◆ Records for the task
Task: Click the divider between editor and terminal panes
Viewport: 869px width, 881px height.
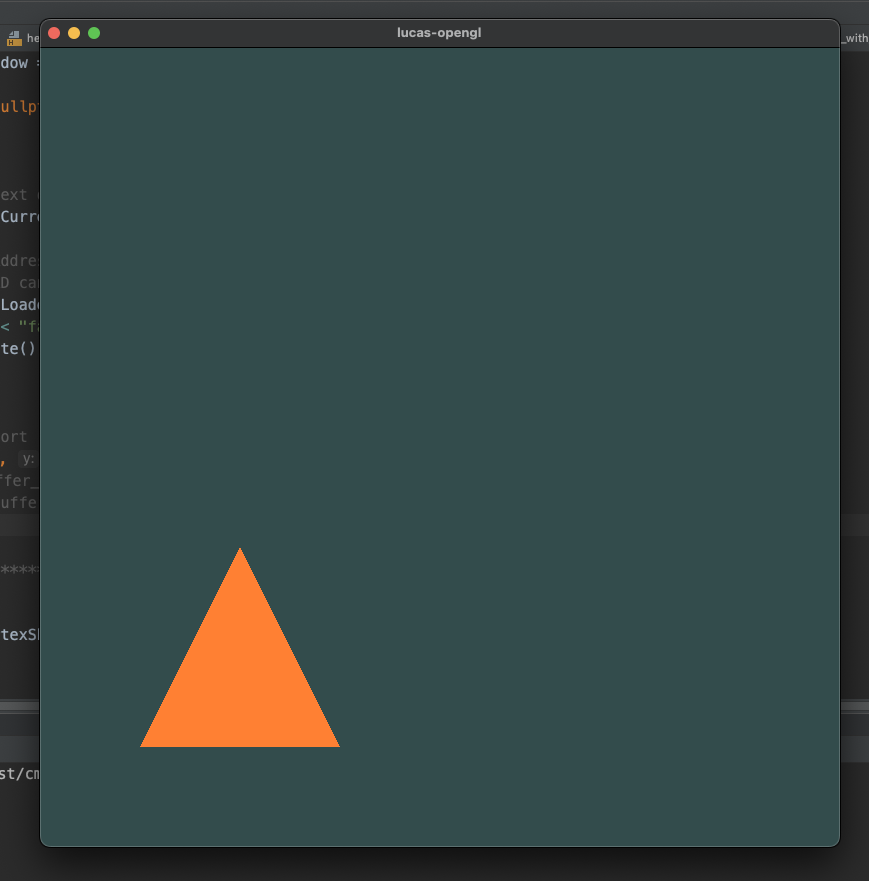Action: pyautogui.click(x=18, y=706)
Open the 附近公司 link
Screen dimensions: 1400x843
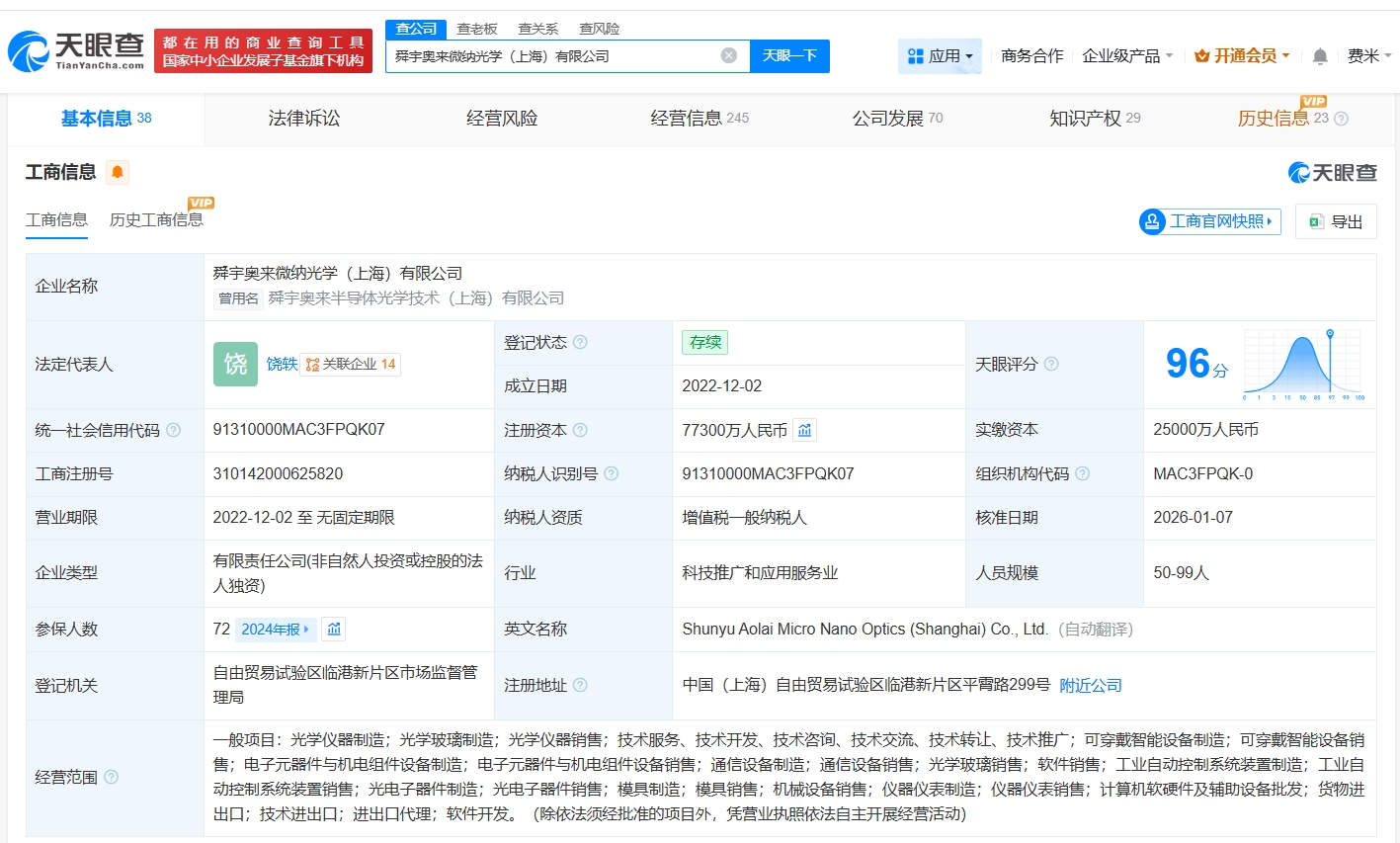[1090, 685]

◆ Prompt
Since the copy must hold no pictures, repeat everything else in the records exactly as written.

◆ Expected answer
Task: Click the divider between editor and terminal panes
Viewport: 869px width, 881px height.
Action: pyautogui.click(x=18, y=706)
Open the 附近公司 link
Screen dimensions: 1400x843
[1090, 685]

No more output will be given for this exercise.